When practitioners are credentialed
A practitioner who has never been credentialed by Highmark must be credentialed when:
• Establishing a solo practice; or
• Joining an established network practice. Additionally, a practitioner who wishes to rejoin the network(s) will be required to undergo initial credentialing if the following conditions are met:
• The practitioner submitted a signed, explicit document stating that he or she no longer wishes to be a participating provider and there has been a break in service/contract of more than thirty (30) days.
• The practitioner was terminated by Highmark throughout the re-credentialing process, and there was a more than thirty (30) day break in service/contract.
Highmark completes the re-credentialing process with any applicable physicians and allied health professionals in the Premier Blue Shield, Western Region managed care, and Medicare Advantage networks at least once every three years. In Pennsylvania; the Delaware Commercial EPO and IPA networks; and the
In West Virginia, PPO and POS networks, as well as the Medicare Advantage network, are available.
For the protection of our members, our internal policies must be reviewed.Furthermore, Highmark’s three-year credentialing cycle is in line with NCQA.CMS, Pennsylvania DOH, Delaware State, and West Virginia State standards. The re-credentialing procedure contains many of the same components as the initial process. Credentialing with a few extra components when it comes to re-credentialing, a quality check is carried out. When available, member feedback is included in this evaluation. Member satisfaction, member concerns about administrative and quality of serviceconcerns with care, malpractice history, medical record reviews, and office locationinformation pertaining to clinical quality actions or punishment activitywill be evaluated for continuing network involvement as well.
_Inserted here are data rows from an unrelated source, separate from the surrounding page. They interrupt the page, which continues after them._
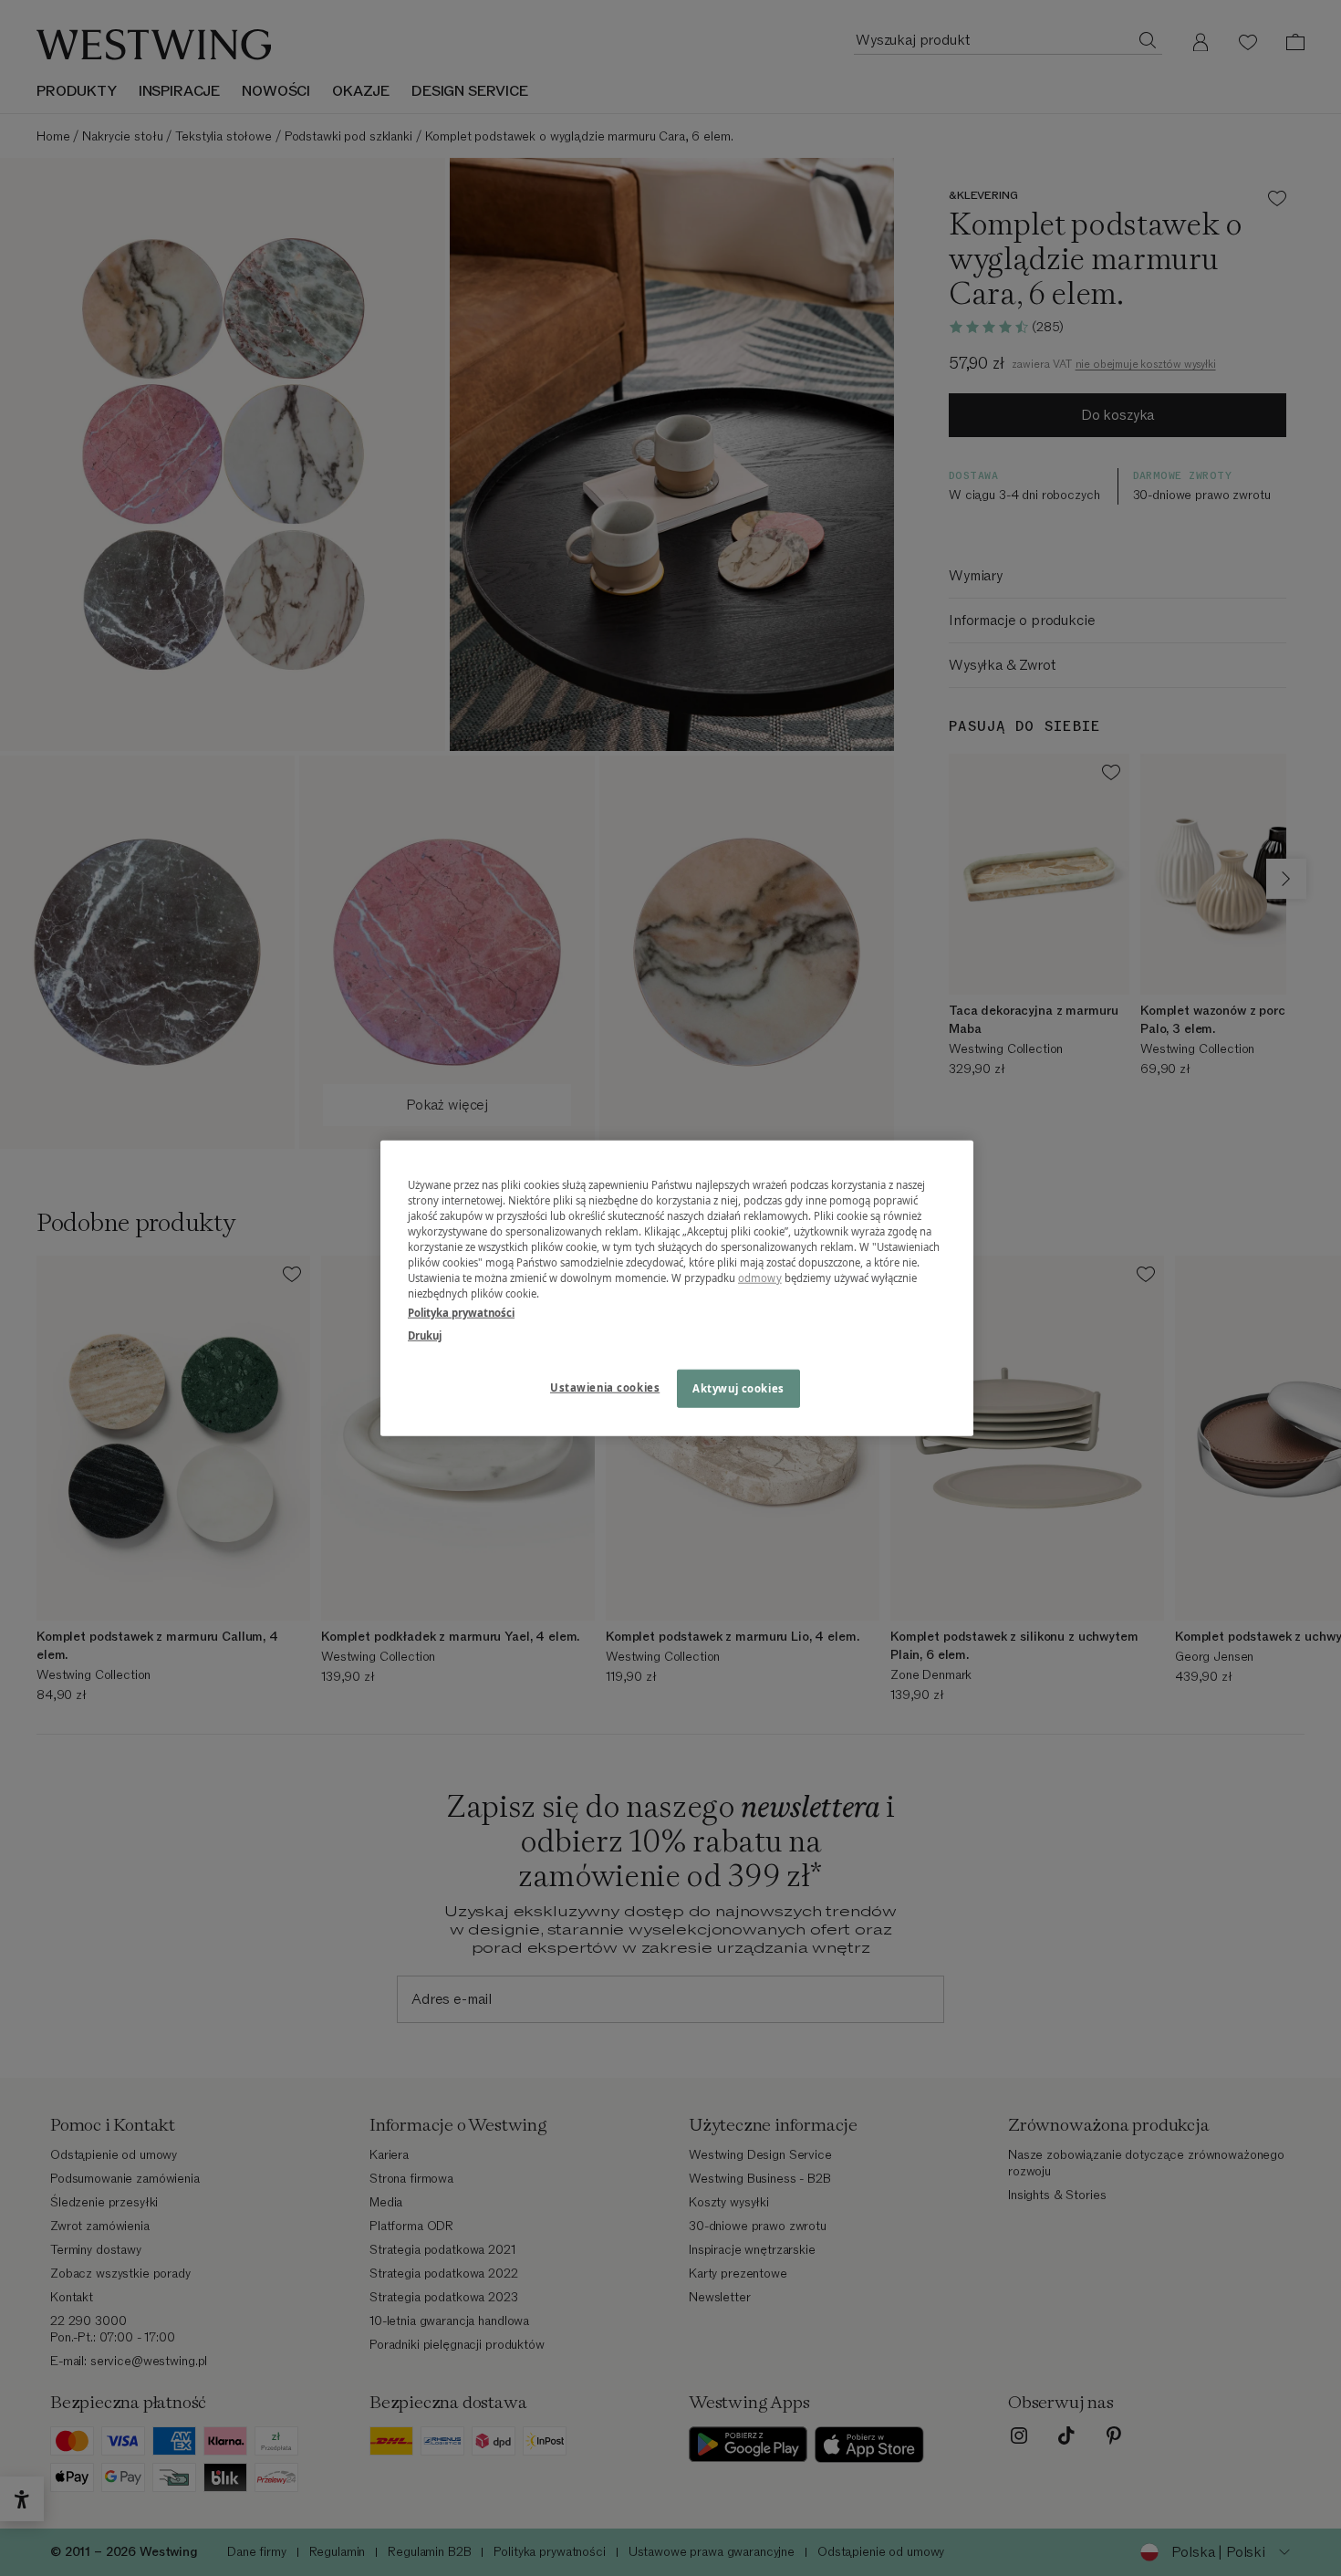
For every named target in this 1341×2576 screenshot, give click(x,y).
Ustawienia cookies (605, 1387)
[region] (676, 1288)
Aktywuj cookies (738, 1388)
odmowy (760, 1278)
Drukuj (425, 1335)
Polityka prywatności (461, 1312)
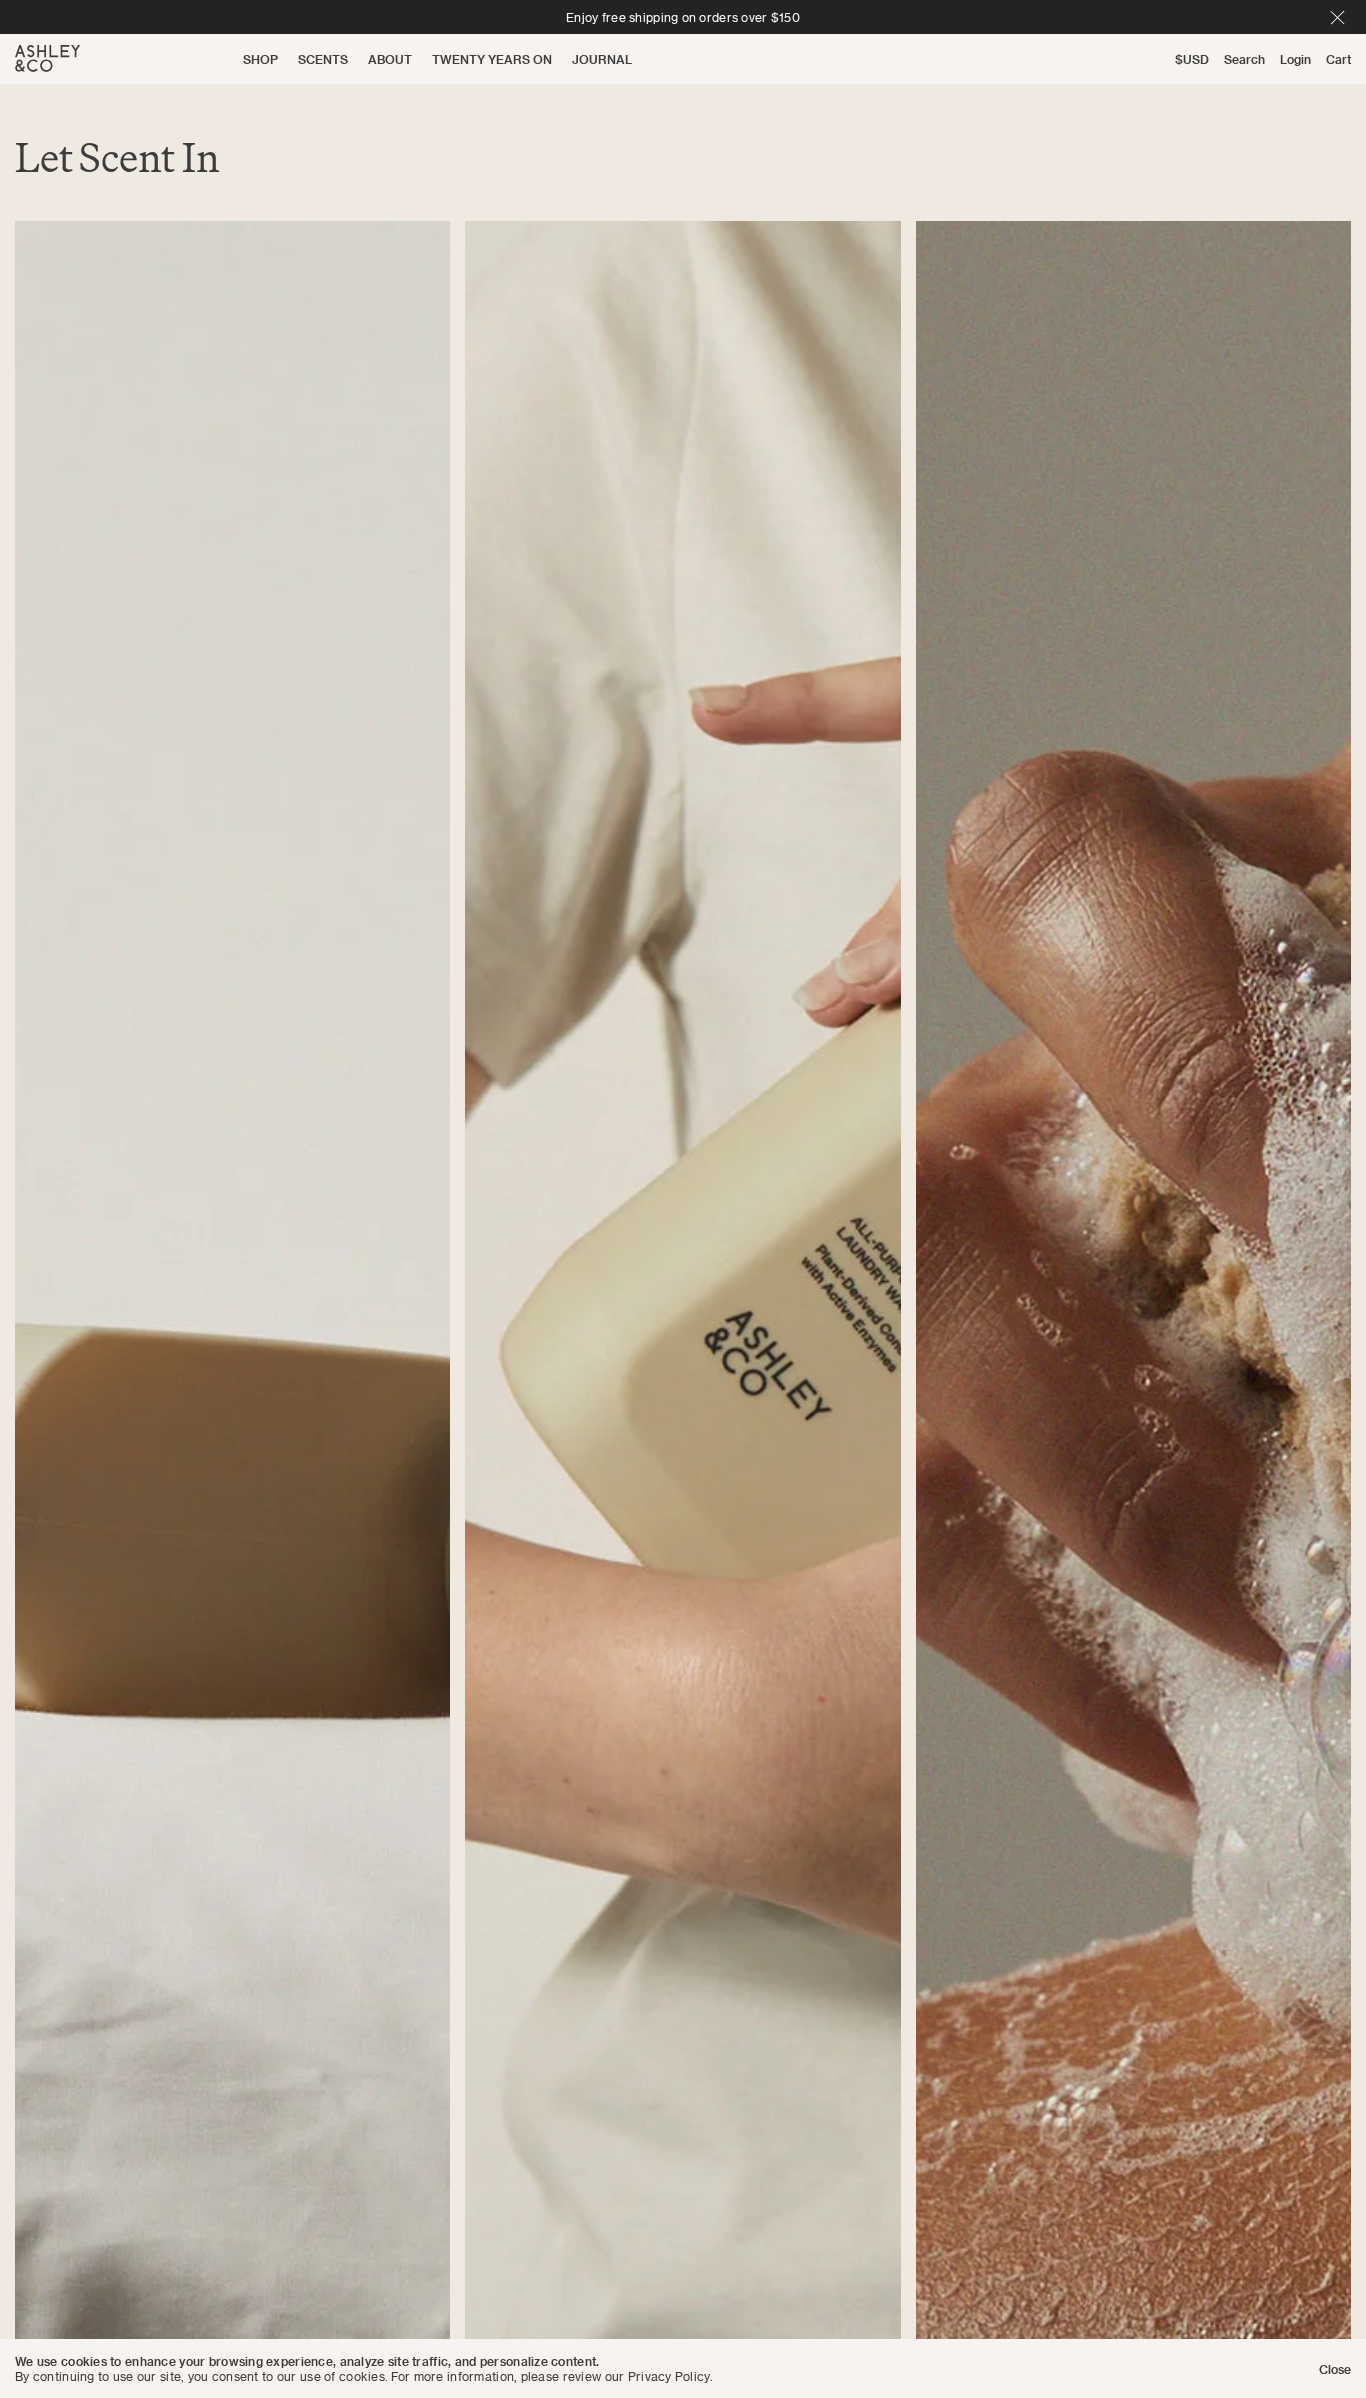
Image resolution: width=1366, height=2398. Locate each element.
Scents (323, 59)
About (390, 59)
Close (1335, 2368)
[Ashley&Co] (47, 59)
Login (1295, 59)
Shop (260, 59)
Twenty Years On (492, 59)
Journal (602, 59)
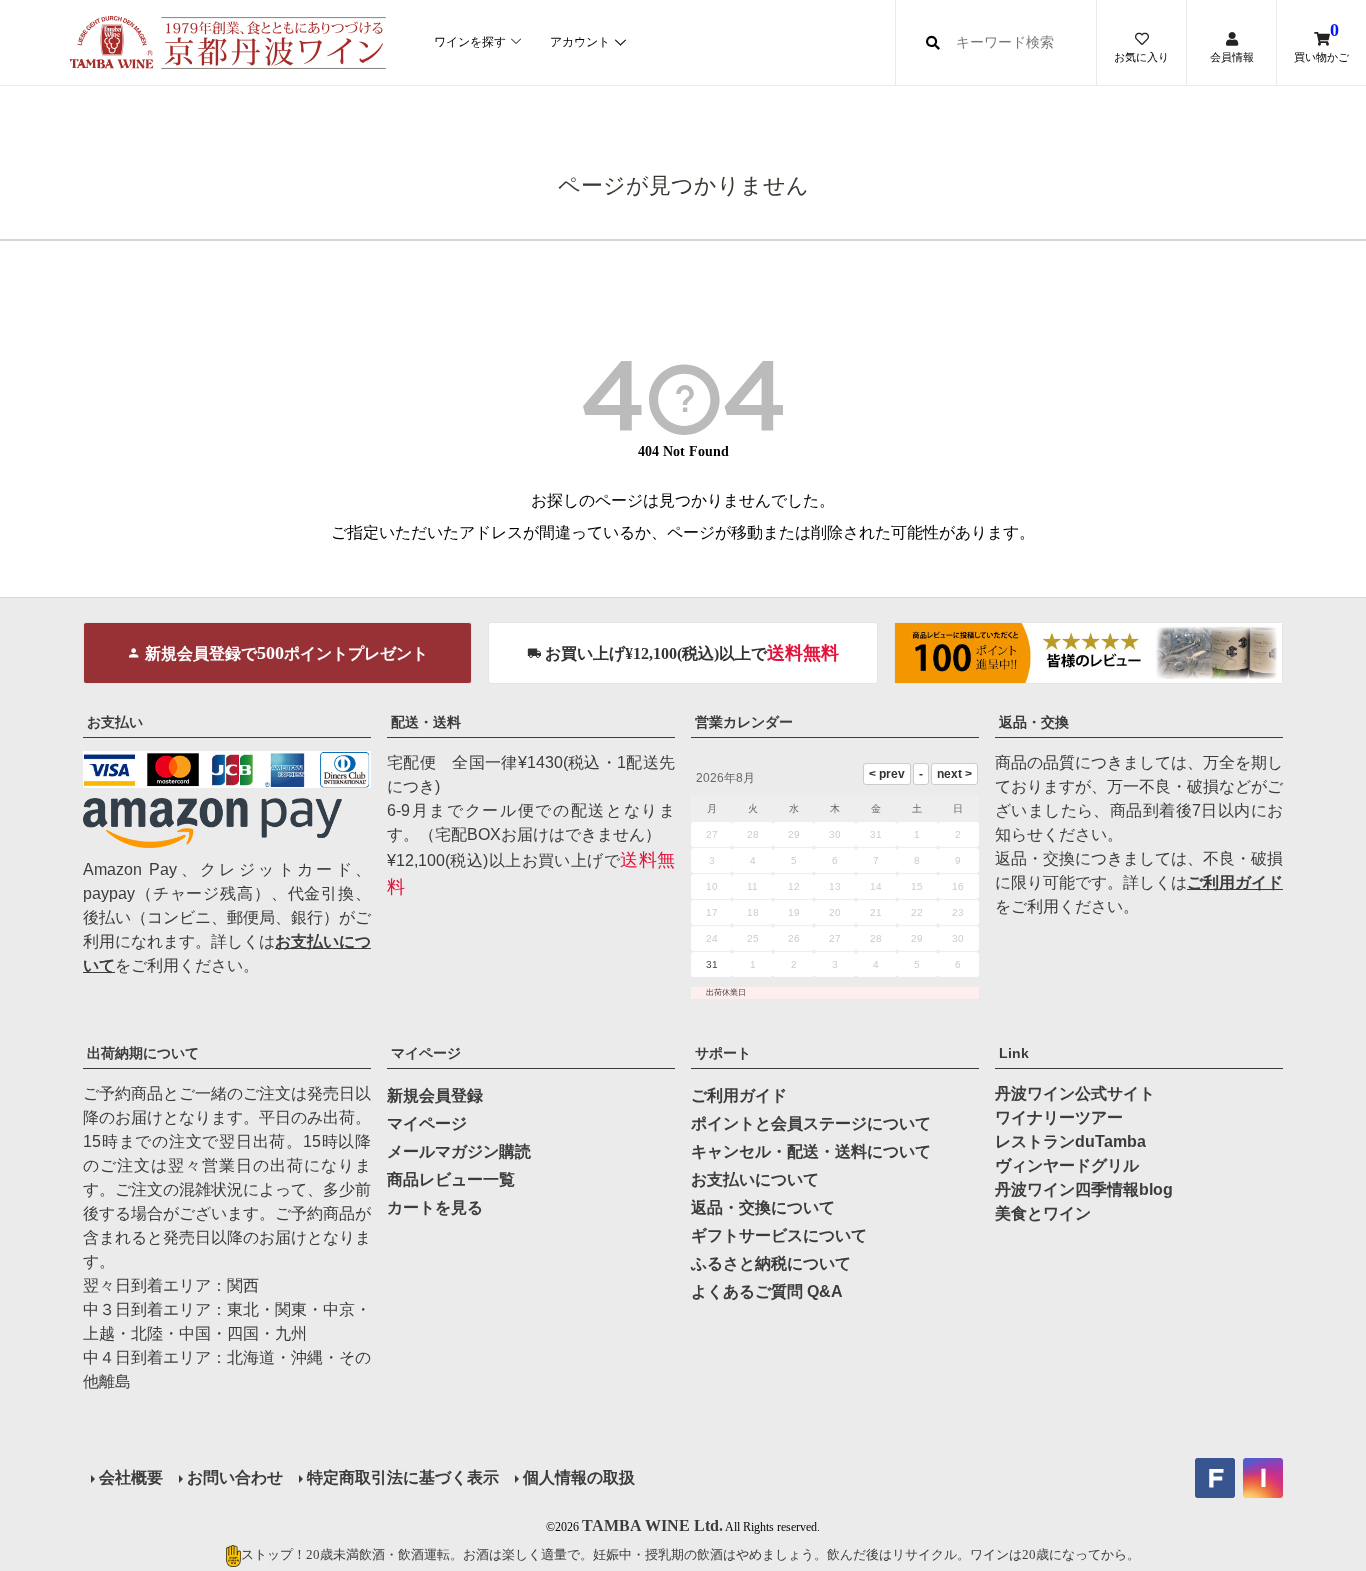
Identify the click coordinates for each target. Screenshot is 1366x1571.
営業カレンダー (744, 722)
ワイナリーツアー (1059, 1117)
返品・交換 (1034, 722)
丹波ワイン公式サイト (1075, 1093)
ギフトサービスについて (779, 1235)
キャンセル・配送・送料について (811, 1151)
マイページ (426, 1053)
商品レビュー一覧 (451, 1179)
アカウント (580, 42)
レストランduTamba (1070, 1141)
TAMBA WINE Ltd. (652, 1525)
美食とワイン (1043, 1213)
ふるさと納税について (771, 1263)
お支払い (115, 722)
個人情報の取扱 (579, 1477)
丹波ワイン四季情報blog (1084, 1189)
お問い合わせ (235, 1477)
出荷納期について (143, 1053)
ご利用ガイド (1235, 882)
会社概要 (131, 1477)
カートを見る (435, 1207)
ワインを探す (470, 42)
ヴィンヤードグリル (1067, 1165)
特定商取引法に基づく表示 (403, 1477)
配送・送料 (426, 722)
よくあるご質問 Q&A (767, 1291)
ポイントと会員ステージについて (811, 1123)
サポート (723, 1053)
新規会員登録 (435, 1095)
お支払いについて (755, 1179)
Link (1014, 1053)
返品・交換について (763, 1207)
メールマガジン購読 (459, 1151)
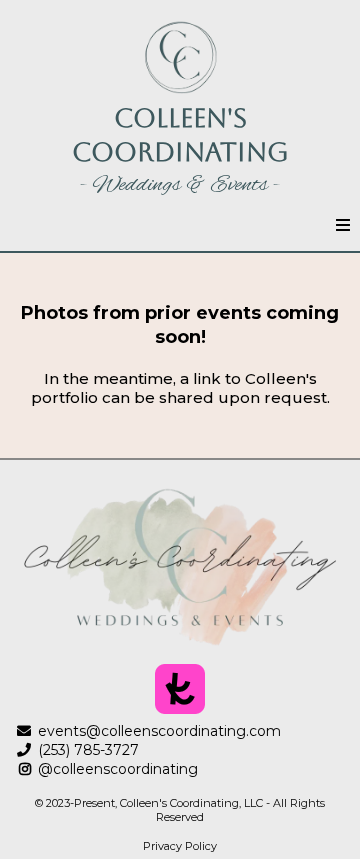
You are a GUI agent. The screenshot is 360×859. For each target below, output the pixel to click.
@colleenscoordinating (118, 769)
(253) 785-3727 (88, 750)
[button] (343, 226)
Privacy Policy (180, 846)
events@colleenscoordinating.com (159, 731)
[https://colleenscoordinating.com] (180, 567)
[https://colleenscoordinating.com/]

Highmark’s Provider Data Management regularly examines network providers’ reports coming with credentialing/re-credentialing standards. Monitoring includes, but is not limited to, the following:
• U.S. Department of Health and Human Services, Office of Inspector General (OIG),
• List of Excluded Individuals/Entities (providers barred from participating in Medicare, Medicaid, and other federal health programmes) (monthly)
If it is resolute or presumed that a supplier is no longer in compliance with credentialing, re-credentialing, or contractual requirements (e.g., license revocation or suspension, OIG sanction), and the issue will be investigated intensively to the relevant Highmark Network Quality and Credentials Committee (or the medical director in emergency situations) for appropriate course of action.
Highmark Group Phone Number
In the event that providers require assistance, they should call provider services at 800-241-5704. (Toll-free).